Look through the entries below and report how many lines hold the string "agent". Only the number is wanted.

(Data for processing Opens)

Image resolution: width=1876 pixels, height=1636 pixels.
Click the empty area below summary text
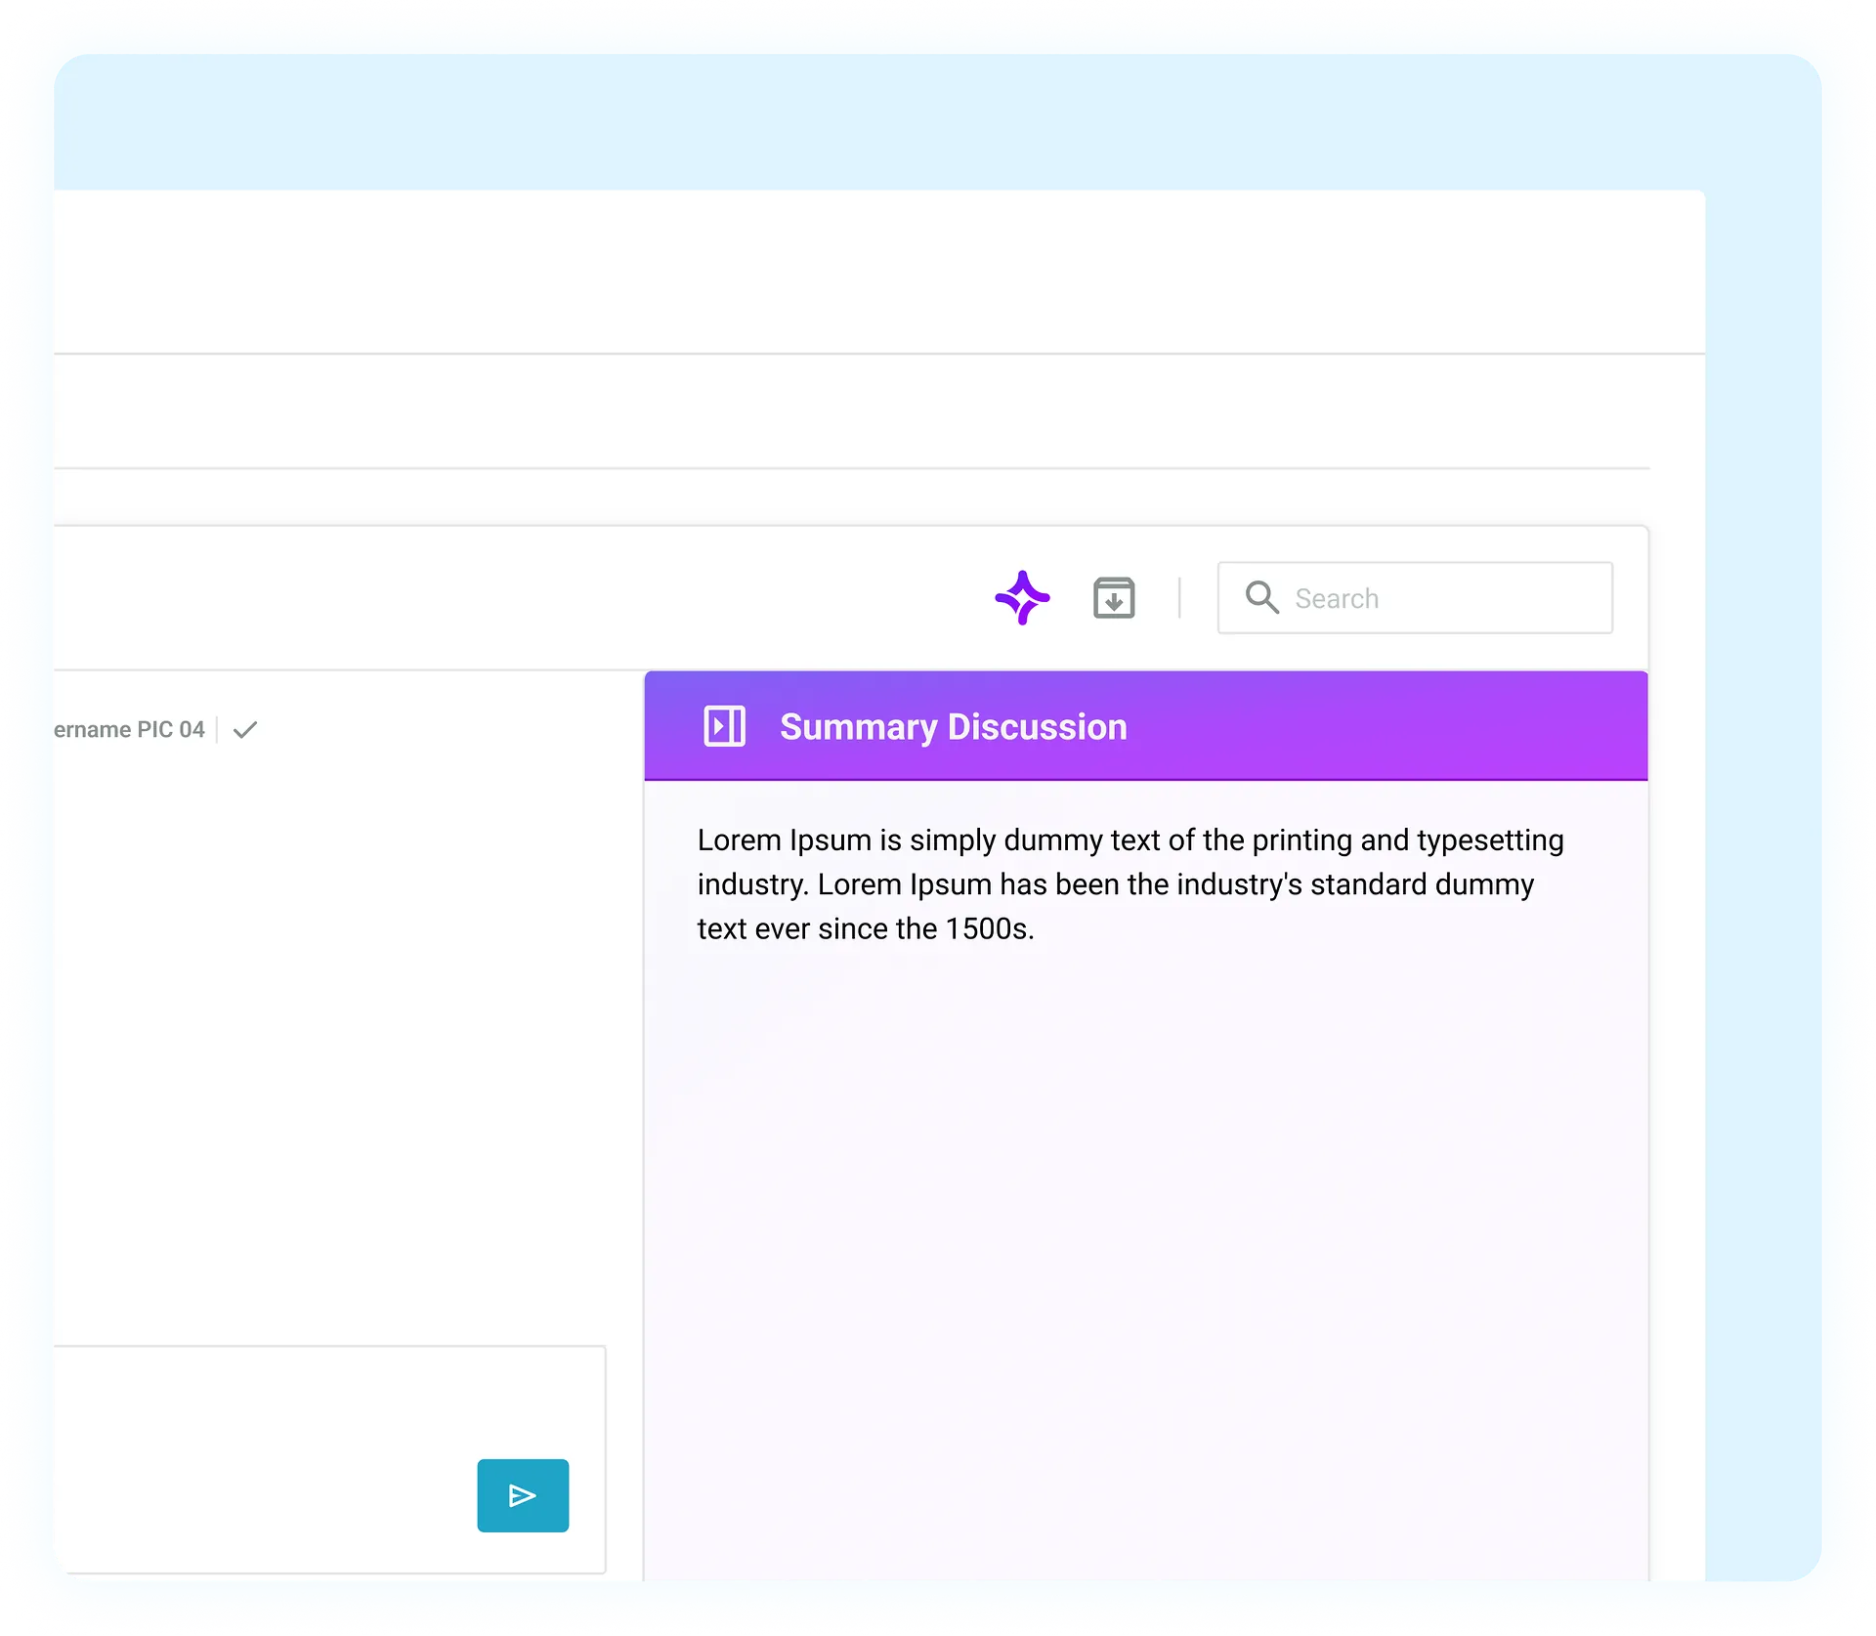coord(1146,1261)
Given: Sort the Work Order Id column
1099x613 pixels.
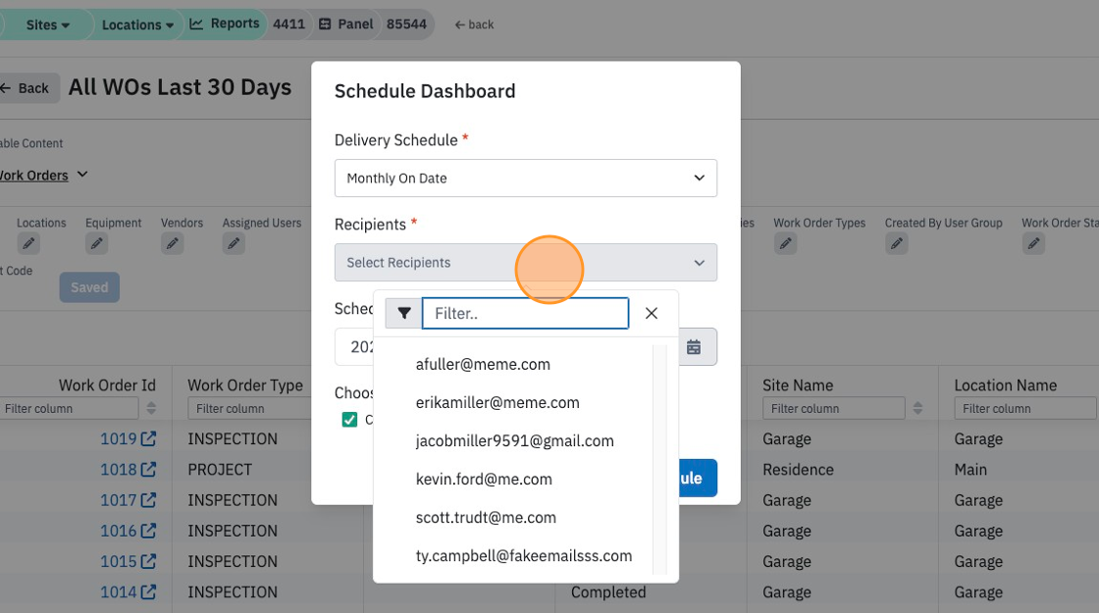Looking at the screenshot, I should pos(151,408).
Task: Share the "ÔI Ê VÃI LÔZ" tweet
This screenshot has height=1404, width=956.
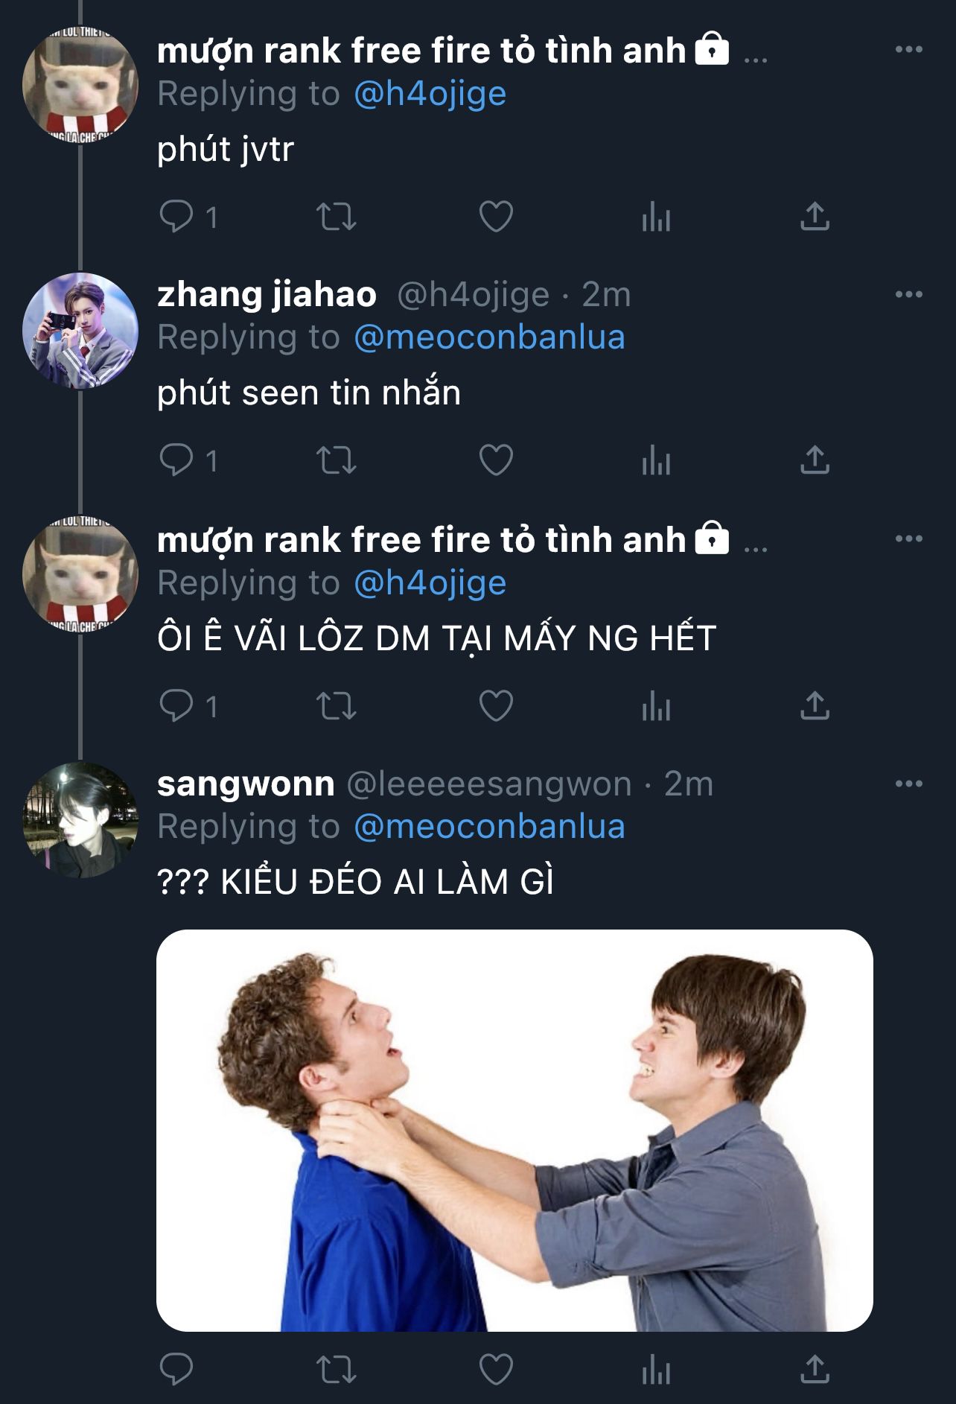Action: (815, 705)
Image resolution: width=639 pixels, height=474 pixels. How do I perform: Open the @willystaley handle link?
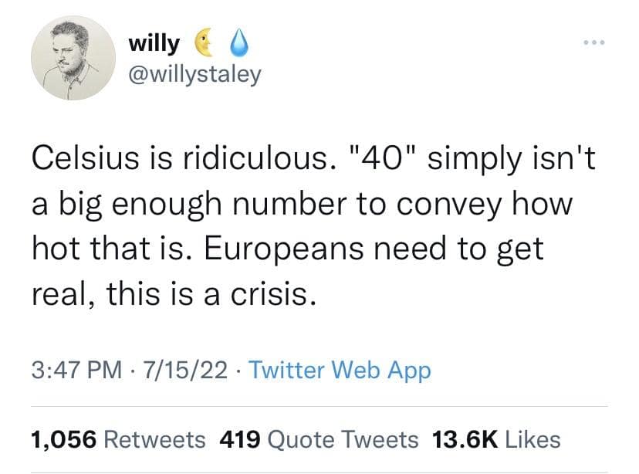tap(194, 74)
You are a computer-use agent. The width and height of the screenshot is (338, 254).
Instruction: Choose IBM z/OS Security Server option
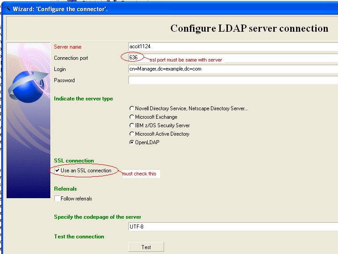pyautogui.click(x=132, y=125)

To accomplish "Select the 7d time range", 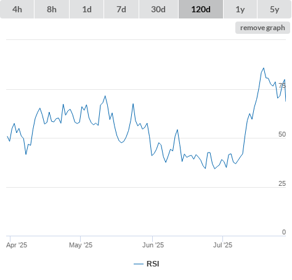I will (x=121, y=9).
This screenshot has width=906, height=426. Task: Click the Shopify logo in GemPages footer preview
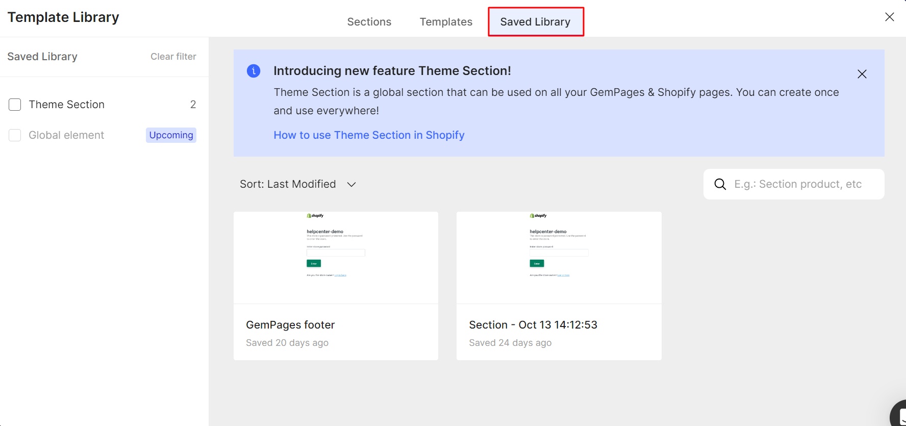[315, 216]
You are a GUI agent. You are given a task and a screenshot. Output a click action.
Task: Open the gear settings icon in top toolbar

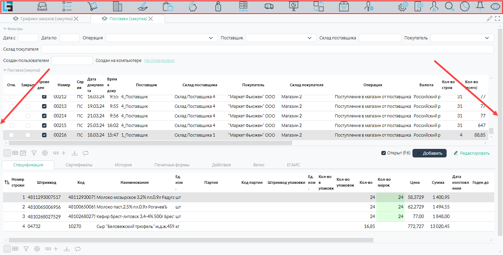tap(404, 7)
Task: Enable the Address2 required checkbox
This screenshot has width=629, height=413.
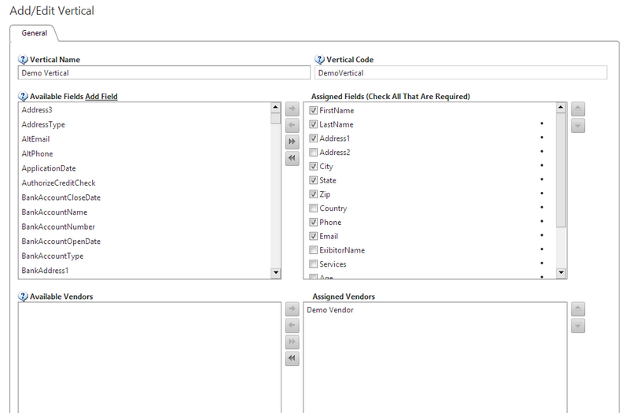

(Data for processing Closes)

The completed task
2